We have a remarkable teacher at school, Lucette. She is five foot nothing, and never sleeps. I gasped when I first entered her classroom. A cornucopia of wondrous delights. Art filling every crevice, wall and space on the ceiling. It was beautiful. Each year, she asks for participants for the Fishers Ghost Parade. Last year, I went as a Scottish wench, and my daughter as a Highland dancer.
You are required to go for fittings, the classroom now teaming with clothing racks filled with the most remarkable costumes. It is great fun, and you get to know other families getting into the spirit of the cultural event. She seeks out kids with a bit of spunk, and she seeks out kids who may be normally overlooked. I love her for that. It is always blisteringly hot the day of the parade, and as we stand waiting to take our place in the merciless sun, we try our best not to pass out. As soon as we start our march through the crowds, the discomfort is forgotten.
We look out at the crowds, whom have been waiting for hours, seated on folding chairs and are touched. I heard that quite a few in the crowd cant afford the rides of the carnival to follow, and have built traditions within their families of taking them to the parade. That moves me. The theme this year was the melding of cultures. Ours was Japan and Scotland. My little girl was the Queen of the Thistles.
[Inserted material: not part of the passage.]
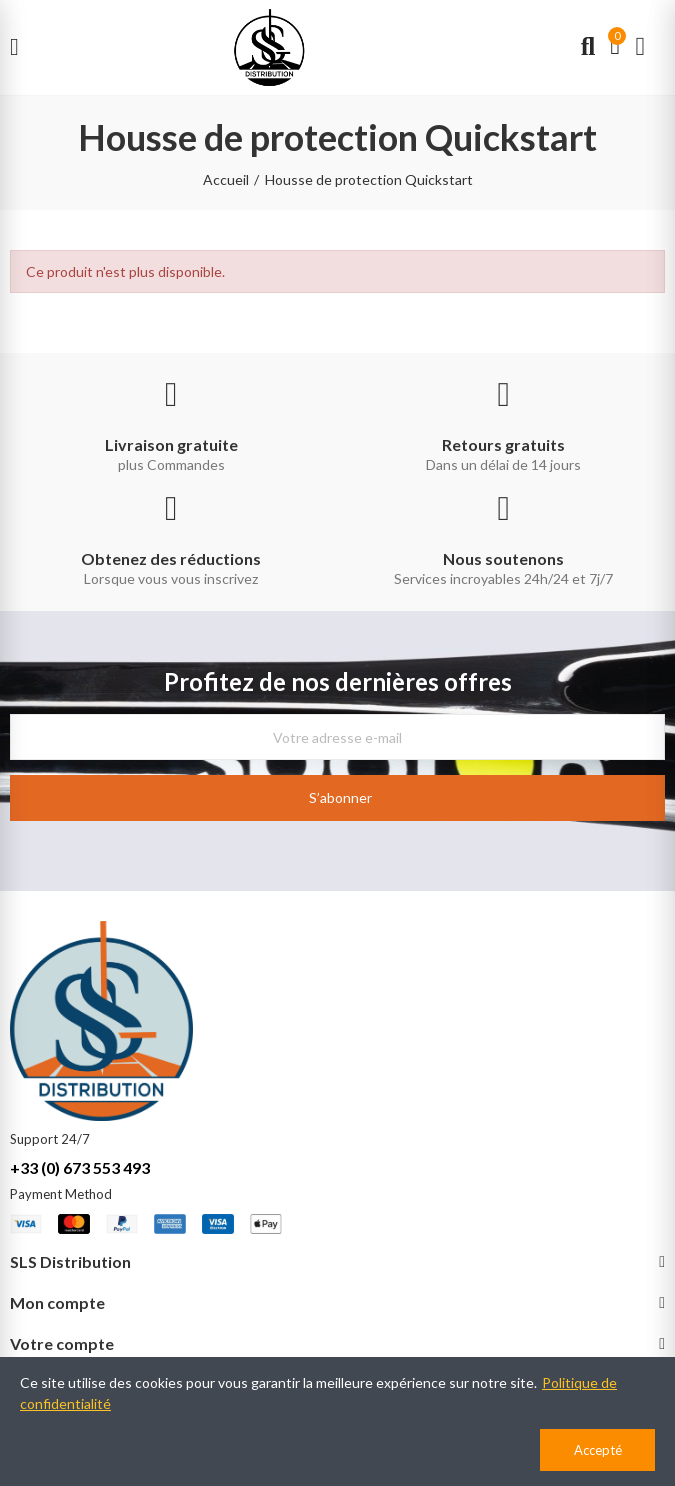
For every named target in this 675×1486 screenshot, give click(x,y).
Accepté (598, 1450)
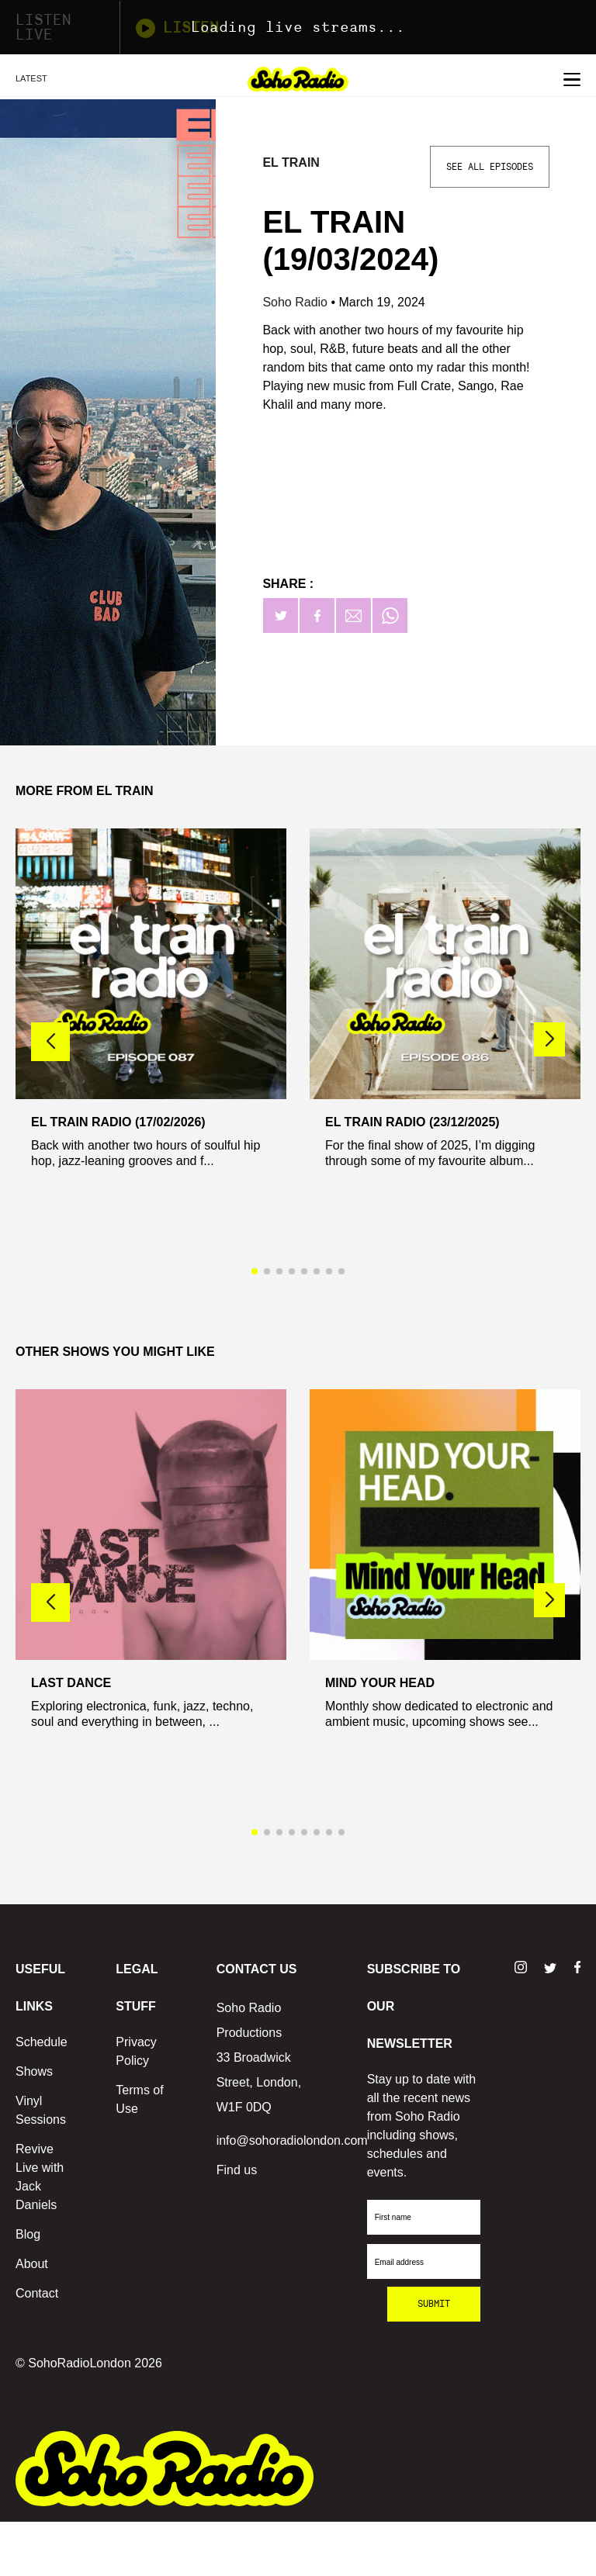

She was so eager to be a part of it again this year, and I love that this event gets everyone so enthused. My friend Karen, looked a vision in her kimono, and as she passed an elderly Japanese lady, she bowed very low as a sign of respect. She was approached later and told how much that had meant. Lucette is throwing a Christmas party for the participants soon, and we look forward to being reunited with everyone. She is a weaver of people, art and pageantry, bringing it all together. What a gift to have!